I'd really like to hear a complete answer to this question. I have my own idea and although I don't think it's a perfect answer to your question, perhaps it will help someone.

There's a way of defining cofibrant replacements in certain categories call the Boardman-Vogt $W$-construction. I know it from the work of Berger and Moerdijk on operads. I believe it was first defined topologically, but I only know it algebraically and for algebras it goes something like this:

The unit interval could be described by the ring $I=kt \oplus \, ks \oplus \, ke$, where $e$ is concentrated in degree $1$, and $d(e)=t-s$. $t$ is the identity and $s$ is idempotent, also $se=e$. There's a unique augmentation.

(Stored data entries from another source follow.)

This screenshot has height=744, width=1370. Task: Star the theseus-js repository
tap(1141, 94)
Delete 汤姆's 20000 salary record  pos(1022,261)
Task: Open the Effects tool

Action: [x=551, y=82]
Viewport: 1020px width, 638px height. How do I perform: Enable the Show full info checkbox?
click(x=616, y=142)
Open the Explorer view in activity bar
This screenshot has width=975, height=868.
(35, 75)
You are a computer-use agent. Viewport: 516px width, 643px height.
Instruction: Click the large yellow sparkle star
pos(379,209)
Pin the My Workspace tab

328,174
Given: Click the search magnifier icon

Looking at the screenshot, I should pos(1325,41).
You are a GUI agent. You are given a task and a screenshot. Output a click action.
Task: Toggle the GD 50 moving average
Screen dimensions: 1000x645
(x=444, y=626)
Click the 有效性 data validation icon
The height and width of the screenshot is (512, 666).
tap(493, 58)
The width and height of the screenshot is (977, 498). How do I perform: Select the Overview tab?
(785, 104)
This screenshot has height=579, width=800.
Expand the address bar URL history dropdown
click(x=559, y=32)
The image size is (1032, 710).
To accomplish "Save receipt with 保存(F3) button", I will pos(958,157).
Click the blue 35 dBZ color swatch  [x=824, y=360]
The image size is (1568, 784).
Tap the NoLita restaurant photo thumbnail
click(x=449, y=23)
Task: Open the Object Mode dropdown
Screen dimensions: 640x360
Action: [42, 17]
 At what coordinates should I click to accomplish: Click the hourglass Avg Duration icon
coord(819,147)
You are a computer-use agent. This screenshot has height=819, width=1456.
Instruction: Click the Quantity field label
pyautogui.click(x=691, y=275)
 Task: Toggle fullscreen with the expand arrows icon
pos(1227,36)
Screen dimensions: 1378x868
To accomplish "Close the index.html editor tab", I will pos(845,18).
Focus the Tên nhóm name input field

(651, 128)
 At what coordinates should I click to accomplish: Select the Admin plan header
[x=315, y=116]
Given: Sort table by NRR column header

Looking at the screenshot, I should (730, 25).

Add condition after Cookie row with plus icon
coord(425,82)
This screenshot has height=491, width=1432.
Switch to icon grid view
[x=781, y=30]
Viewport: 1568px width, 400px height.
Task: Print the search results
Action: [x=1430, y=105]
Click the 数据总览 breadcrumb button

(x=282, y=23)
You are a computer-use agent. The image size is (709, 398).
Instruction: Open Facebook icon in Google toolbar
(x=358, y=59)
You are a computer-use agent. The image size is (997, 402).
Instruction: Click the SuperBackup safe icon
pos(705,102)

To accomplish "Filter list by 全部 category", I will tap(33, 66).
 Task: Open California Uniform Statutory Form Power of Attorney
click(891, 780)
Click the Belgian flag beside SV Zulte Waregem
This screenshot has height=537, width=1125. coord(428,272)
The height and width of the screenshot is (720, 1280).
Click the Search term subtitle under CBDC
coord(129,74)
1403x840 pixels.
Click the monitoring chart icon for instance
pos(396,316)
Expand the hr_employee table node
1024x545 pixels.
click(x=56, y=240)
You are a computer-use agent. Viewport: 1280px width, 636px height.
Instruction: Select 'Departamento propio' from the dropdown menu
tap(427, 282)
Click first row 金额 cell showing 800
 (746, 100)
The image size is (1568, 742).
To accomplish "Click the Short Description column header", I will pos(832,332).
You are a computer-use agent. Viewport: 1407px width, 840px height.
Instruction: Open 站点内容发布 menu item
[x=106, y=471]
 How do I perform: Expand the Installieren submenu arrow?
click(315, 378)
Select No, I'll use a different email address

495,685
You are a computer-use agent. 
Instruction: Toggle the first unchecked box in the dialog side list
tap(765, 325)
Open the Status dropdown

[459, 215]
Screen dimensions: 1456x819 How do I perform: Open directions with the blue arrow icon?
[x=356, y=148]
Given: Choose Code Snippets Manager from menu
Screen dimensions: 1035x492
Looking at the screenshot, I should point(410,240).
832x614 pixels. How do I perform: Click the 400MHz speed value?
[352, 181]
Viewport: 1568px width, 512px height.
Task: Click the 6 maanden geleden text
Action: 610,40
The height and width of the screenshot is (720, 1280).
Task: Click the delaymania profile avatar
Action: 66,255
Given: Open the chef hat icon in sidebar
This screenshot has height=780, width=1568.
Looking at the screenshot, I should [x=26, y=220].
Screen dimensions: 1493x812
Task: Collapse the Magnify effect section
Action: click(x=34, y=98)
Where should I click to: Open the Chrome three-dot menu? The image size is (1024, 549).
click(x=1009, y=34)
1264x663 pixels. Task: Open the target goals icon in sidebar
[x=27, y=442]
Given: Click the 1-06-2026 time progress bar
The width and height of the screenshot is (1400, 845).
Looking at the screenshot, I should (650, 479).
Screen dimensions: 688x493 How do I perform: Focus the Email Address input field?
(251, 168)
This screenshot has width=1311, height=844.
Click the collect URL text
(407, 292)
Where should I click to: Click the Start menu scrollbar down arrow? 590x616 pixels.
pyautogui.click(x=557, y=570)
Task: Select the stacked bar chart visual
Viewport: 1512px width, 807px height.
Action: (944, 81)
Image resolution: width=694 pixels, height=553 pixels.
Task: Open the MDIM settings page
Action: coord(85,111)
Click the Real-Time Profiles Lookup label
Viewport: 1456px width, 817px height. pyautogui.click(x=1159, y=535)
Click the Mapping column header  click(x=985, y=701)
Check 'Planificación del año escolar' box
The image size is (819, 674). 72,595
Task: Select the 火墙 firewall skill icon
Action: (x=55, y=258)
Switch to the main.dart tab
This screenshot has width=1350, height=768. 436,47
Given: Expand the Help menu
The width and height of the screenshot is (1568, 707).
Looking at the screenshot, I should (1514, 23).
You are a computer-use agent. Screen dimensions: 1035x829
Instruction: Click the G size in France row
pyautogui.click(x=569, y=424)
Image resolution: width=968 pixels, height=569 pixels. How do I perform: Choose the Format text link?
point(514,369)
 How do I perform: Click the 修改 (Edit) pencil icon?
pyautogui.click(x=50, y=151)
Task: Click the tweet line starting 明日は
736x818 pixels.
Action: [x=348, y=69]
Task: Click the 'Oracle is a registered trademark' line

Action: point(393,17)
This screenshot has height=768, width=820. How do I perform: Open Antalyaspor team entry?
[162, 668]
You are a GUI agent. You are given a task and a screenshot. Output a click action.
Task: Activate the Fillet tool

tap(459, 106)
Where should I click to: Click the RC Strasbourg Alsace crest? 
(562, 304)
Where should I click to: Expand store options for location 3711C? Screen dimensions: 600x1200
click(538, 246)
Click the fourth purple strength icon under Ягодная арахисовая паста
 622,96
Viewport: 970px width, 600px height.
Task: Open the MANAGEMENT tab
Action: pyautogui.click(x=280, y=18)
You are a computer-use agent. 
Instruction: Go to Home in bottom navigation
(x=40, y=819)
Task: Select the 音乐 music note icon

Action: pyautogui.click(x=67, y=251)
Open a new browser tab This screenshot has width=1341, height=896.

So this is a chain complex modelling the unit interval. The multiplication could be described as taking the maximal value, this is how it's defined topologically. $t$ corresponds to the maximal element $1$, $s$ to the element $0$.

Now let $A$ be an associative algebra, the $W$-construction $W(A)$ looks very much like the free product $A*I$ (perhaps it's the same I don't remember), with the induced differential. $W(A)$ is a cofibrant replacement for $A$.

This contains a subalgebra quasi-isomorphic to $W(A)$, which may be given by the bar-cobar construction. Remember that the bar complex $BA$ is given by taking the free coalgebra on $A[1]$, with a square-zero coderivative induced by the multiplication map. The cobar complex $\Omega \,C$ on C is the free algebra on $C[-1]$. This carries the square-zero derivative defined by the coalgebra structure.

That's a mouthful, but all you need to remember is that the bar and cobar functors define an adjunction, actually a Quillen equivalence of model categories. And the unit and counit of this look very much like the $W$-construction.

In Berger and Moerdijk they do this not for associative algebras but for operads. And there are similar constructions for any operad (generalising the case for the associative operad above). In one example the bar complex is based on the free colie algebra and the cobar complex is based on the free commutative algebra.

Onto the categories of modules: there is an adjunction between the category of modules of $A$ and the category of comodules for $BA$. This is actually a Quillen equivalence.

Now back to the Koszul property. An algebra is Koszul when the bar complex is quasi-isomorphic as coalgebras to something very small, in many cases quasi-isomorphic to its homology. Call this nice coalgebra $C$.

Then there is an adjunction between the category of modules for $A$ and the category of comodules for $C$.

So to me at least the Koszul property concerns situations when large resolutions of things, say $\Omega \, BA$, may be replaced by much smaller things. And this means a lot for the categories of (co)modules for the objects concerned. But that's just my personal impression.